Идеально другие. Художники о шестидесятых. Вадим АЛЕКСЕЕВ
Чтение книги онлайн.

Читать онлайн книгу Идеально другие. Художники о шестидесятых - Вадим АЛЕКСЕЕВ страница 3

СКАЧАТЬ Крученых, сам прекрасный поэт, выживал тем, что перепродавал книжки. Когда я был студентом, при Сталине, у меня была черно-белая книжка Ренуара и мне предложили поменяться на рисунки Шагала – это еще не ценилось. Костаки интересовался книжками 20-х годов. Я ему подарил книжку одного архитектора-утописта. Знал Мельникова, был у него дома в арбатском переулке, но дом был по-мещански старомосковский – стояли самовары. Он жаловался, что Ле Корбюзье украл у него все его идеи.

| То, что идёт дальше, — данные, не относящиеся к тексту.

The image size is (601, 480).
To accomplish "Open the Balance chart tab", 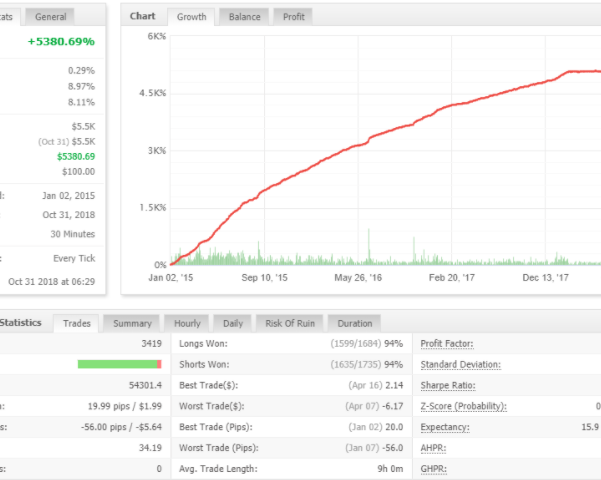I will [x=244, y=17].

      Через Олега Прокофьева, который учился у Фалька, я попал в Лианозово. Лианозовцы были дальше от меня и тогда себя еще не нашли. Старик Кропивницкий был особый случай – он продолжал традиции, жил на отшибе. Он мне импонировал как человек – сумел противостоять всему. От него исходило личное обаяние, и он обладал авторитетом. Он особо никого не звал, но к нему тянулись. Кропивницкий жил в одной комнате в деревне и был героем. Всю жизнь живя на отшибе, он продолжал делать что-то свое, был свободным человеком. О музыке речь никогда не заходила, он ею не интересовался, но писал стихи. Барачная лирика возникла вокруг него. В 58-м году я сделал выставку Евгения Кропивницкого. Есть фото выставки. Развешивали Рабин и Холин. Приходили люди, но отзывы писать боялись, только смотрели. Мало кто купил. Я сам купил картины у Кропивницкого, на вернисаж пригласил Костаки, но ему не понравилось. У меня висела его картина с девушкой на урбанистическом фоне. Это было барачное искусство. Из-за выставки у меня были неприятности. Собственно, выставка была одна, а так у меня на квартире постоянно висели работы Плавинского, Зверева, Яковлева, Рабина, Прокофьева, Краснопевцева, Кропивницкого. Что-то я покупал, что-то давали на время, что-то дарил, что-то продавал. Вообще, живопись – самый близкий мне вид искусства.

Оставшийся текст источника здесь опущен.